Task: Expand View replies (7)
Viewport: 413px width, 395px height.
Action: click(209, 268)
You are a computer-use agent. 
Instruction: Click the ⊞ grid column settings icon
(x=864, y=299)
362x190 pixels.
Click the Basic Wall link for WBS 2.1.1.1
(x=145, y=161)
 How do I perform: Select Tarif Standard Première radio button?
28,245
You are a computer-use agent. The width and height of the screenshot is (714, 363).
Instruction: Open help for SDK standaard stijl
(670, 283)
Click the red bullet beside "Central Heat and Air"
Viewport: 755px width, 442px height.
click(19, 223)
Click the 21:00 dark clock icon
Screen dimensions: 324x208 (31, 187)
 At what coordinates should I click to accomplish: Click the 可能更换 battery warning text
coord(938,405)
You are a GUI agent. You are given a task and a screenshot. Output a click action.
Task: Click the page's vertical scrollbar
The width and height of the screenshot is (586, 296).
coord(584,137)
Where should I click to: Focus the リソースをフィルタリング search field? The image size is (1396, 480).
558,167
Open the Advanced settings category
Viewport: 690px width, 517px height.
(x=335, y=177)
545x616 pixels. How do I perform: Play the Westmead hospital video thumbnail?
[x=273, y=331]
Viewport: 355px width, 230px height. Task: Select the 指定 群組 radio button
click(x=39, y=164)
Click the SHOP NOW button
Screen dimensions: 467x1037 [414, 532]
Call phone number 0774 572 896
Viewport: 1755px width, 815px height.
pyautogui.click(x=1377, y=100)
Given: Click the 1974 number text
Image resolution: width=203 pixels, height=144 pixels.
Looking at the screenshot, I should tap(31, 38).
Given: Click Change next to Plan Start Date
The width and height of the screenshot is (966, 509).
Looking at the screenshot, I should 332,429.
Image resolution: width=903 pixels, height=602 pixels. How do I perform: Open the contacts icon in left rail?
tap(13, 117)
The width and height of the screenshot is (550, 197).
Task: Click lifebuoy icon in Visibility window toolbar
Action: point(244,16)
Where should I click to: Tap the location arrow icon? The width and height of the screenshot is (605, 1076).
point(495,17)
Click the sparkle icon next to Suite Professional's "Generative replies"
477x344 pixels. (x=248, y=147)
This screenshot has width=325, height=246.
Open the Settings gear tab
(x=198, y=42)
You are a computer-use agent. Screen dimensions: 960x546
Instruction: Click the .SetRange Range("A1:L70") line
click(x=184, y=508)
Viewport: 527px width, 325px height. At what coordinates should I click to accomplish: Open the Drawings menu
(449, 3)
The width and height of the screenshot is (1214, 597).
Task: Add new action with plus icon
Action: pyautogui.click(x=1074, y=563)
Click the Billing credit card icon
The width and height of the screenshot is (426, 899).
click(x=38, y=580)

┄┄┄┄┄┄┄┄┄┄

## Your objective:
Would you return the whole listing exactly as written?

## Exercise response:
Task: Expand View replies (7)
Viewport: 413px width, 395px height.
Action: click(209, 268)
You are a computer-use agent. 
Instruction: Click the ⊞ grid column settings icon
(x=864, y=299)
362x190 pixels.
Click the Basic Wall link for WBS 2.1.1.1
(x=145, y=161)
 How do I perform: Select Tarif Standard Première radio button?
28,245
You are a computer-use agent. The width and height of the screenshot is (714, 363).
Instruction: Open help for SDK standaard stijl
(670, 283)
Click the red bullet beside "Central Heat and Air"
Viewport: 755px width, 442px height.
click(19, 223)
Click the 21:00 dark clock icon
Screen dimensions: 324x208 (31, 187)
 At what coordinates should I click to accomplish: Click the 可能更换 battery warning text
coord(938,405)
You are a GUI agent. You are given a task and a screenshot. Output a click action.
Task: Click the page's vertical scrollbar
The width and height of the screenshot is (586, 296).
coord(584,137)
Where should I click to: Focus the リソースをフィルタリング search field? The image size is (1396, 480).
558,167
Open the Advanced settings category
Viewport: 690px width, 517px height.
(x=335, y=177)
545x616 pixels. How do I perform: Play the Westmead hospital video thumbnail?
[x=273, y=331]
Viewport: 355px width, 230px height. Task: Select the 指定 群組 radio button
click(x=39, y=164)
Click the SHOP NOW button
Screen dimensions: 467x1037 [414, 532]
Call phone number 0774 572 896
Viewport: 1755px width, 815px height.
pyautogui.click(x=1377, y=100)
Given: Click the 1974 number text
Image resolution: width=203 pixels, height=144 pixels.
Looking at the screenshot, I should tap(31, 38).
Given: Click Change next to Plan Start Date
The width and height of the screenshot is (966, 509).
Looking at the screenshot, I should 332,429.
Image resolution: width=903 pixels, height=602 pixels. How do I perform: Open the contacts icon in left rail?
tap(13, 117)
The width and height of the screenshot is (550, 197).
Task: Click lifebuoy icon in Visibility window toolbar
Action: point(244,16)
Where should I click to: Tap the location arrow icon? The width and height of the screenshot is (605, 1076).
point(495,17)
Click the sparkle icon next to Suite Professional's "Generative replies"
477x344 pixels. (x=248, y=147)
This screenshot has width=325, height=246.
Open the Settings gear tab
(x=198, y=42)
You are a computer-use agent. Screen dimensions: 960x546
Instruction: Click the .SetRange Range("A1:L70") line
click(x=184, y=508)
Viewport: 527px width, 325px height. At what coordinates should I click to accomplish: Open the Drawings menu
(449, 3)
The width and height of the screenshot is (1214, 597).
Task: Add new action with plus icon
Action: pyautogui.click(x=1074, y=563)
Click the Billing credit card icon
The width and height of the screenshot is (426, 899).
click(x=38, y=580)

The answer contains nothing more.